Dynamics and calcium sensitivity of the Ca2+/myristoyl switch protein hippocalcin in living cells

Abstract

Hippocalcin is a neuronal calcium sensor protein that possesses a Ca 2+/myristoyl switch allowing it to translocate to membranes. Translocation of hippocalcin in response to increased cytosolic [Ca 2+] was examined in HeLa cells expressing hippocalcin-enhanced yellow fluorescent protein (EYFP) to determine the dynamics and Ca2+ affinity of the Ca2+/myristoyl switch in living cells. Ca 2+-free hippocalcin was freely diffusible, as shown by photobleaching and use of a photoactivable GFP construct. The translocation was dependent on binding of Ca2+ by EF-hands 2 and 3. Using photolysis of NP-EGTA, the maximal kinetics of translocation was determined (t 1/2 = 0.9 s), and this was consistent with a diffusion driven process.
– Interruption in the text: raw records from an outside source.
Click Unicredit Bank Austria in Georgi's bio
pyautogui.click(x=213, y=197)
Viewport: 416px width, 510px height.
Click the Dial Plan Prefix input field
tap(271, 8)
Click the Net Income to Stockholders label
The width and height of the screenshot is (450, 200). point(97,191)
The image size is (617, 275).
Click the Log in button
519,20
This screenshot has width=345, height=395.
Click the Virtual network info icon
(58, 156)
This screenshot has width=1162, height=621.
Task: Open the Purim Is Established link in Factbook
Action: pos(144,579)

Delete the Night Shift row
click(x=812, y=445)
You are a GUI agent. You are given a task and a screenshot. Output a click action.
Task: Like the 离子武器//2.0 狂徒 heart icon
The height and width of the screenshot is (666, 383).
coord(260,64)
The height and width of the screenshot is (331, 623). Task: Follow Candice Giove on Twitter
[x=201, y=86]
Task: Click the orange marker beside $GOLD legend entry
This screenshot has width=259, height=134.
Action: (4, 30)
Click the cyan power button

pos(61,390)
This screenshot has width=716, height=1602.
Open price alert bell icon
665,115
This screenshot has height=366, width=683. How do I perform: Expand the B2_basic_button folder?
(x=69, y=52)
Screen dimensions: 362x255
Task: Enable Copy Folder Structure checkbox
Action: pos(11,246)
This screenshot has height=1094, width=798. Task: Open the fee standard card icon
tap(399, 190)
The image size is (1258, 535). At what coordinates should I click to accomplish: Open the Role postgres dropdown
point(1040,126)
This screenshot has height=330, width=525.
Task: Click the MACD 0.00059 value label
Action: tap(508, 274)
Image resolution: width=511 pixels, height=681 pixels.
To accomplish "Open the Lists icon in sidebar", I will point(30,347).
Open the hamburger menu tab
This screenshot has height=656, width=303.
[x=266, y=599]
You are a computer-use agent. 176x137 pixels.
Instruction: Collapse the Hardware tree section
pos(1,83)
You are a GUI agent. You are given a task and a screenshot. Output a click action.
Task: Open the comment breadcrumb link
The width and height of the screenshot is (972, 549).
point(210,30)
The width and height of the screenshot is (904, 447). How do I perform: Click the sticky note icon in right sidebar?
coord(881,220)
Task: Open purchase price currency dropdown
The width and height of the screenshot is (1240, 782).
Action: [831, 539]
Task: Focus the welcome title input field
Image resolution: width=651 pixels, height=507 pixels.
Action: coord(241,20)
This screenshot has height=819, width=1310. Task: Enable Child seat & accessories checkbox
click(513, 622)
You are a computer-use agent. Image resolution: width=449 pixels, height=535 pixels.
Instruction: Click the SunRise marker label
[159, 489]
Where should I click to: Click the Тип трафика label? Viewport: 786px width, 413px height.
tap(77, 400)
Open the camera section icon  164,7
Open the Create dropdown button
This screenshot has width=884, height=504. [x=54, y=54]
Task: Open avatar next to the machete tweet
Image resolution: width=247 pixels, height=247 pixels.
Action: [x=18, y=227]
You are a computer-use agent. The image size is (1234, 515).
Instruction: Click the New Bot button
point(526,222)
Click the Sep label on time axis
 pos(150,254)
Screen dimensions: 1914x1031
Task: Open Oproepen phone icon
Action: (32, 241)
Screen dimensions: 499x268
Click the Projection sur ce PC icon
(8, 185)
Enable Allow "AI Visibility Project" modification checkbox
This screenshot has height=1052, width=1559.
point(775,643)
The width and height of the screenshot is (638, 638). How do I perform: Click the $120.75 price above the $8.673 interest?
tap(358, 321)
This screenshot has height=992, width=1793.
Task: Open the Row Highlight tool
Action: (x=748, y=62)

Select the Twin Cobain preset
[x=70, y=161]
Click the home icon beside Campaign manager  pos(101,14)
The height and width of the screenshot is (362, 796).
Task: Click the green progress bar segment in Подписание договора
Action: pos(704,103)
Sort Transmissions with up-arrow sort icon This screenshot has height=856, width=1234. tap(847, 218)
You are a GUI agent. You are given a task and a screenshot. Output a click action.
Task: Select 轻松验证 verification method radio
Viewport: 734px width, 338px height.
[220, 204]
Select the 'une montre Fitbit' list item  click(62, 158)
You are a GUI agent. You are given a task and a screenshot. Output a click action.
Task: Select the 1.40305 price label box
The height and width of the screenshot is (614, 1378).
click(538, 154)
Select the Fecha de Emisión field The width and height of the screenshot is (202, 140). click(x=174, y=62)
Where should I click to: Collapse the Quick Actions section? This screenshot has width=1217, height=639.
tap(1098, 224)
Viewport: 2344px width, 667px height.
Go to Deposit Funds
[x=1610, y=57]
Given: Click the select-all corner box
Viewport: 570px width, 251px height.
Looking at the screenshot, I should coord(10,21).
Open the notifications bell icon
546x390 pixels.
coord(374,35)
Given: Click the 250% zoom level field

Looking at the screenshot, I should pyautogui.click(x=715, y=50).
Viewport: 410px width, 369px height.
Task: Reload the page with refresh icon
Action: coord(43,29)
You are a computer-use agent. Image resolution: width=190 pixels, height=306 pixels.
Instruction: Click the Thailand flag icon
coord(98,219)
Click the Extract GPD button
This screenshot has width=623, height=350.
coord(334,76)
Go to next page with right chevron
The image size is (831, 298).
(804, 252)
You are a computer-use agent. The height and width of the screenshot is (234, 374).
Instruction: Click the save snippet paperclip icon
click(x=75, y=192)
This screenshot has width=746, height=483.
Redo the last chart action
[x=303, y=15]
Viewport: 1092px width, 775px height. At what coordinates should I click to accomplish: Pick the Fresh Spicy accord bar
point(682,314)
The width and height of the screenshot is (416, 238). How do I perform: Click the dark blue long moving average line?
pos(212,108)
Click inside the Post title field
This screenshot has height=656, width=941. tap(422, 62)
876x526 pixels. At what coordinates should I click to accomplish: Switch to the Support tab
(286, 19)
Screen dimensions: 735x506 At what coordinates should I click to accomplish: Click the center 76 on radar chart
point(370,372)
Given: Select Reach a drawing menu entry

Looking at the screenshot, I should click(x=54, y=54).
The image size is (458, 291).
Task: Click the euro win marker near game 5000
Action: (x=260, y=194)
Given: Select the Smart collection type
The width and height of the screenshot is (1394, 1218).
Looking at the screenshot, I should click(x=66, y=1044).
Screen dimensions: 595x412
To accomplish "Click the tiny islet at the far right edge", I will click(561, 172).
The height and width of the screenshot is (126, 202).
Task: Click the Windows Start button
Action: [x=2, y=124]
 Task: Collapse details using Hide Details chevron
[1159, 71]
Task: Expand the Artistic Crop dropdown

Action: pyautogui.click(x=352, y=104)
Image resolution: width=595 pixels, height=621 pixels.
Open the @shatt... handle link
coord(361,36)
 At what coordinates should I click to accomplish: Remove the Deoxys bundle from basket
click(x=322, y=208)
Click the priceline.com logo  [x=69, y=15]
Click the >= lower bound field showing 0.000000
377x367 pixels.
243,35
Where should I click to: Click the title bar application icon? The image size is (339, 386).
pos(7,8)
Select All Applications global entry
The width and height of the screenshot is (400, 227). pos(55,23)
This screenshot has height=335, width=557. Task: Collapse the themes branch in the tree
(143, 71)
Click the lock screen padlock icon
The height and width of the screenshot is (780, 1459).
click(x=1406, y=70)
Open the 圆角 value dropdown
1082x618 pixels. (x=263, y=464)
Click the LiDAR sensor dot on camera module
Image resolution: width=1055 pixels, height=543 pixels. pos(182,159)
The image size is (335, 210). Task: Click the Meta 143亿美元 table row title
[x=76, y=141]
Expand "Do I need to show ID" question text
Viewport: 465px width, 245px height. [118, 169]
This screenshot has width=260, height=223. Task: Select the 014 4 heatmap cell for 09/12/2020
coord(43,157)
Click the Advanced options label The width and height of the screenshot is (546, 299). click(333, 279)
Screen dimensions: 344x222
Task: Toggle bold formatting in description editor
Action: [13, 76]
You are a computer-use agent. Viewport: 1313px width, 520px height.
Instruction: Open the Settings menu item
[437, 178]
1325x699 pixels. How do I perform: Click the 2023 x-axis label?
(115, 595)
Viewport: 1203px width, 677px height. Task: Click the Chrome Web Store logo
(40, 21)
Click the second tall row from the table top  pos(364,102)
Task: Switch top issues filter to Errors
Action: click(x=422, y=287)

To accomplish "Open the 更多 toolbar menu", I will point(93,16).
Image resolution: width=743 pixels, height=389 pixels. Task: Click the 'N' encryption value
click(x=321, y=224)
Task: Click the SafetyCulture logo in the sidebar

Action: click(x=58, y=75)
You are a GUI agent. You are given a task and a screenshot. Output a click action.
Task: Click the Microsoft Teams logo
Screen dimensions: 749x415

Low intensity photolysis of NP-EGTA produced a slow [Ca2+] ramp and revealed that translocation of hippocalcin-EYFP initiated at around 180 nM and was half maximal at 290 nM. Histamine induced a reversible translocation of hippocalcin-EYFP. The data show that hippocalcin is a sensitive Ca2+ sensor capable of responding to increases in intracellular Ca2+ concentration over the narrow dynamic range of 200-800 nM free Ca2+.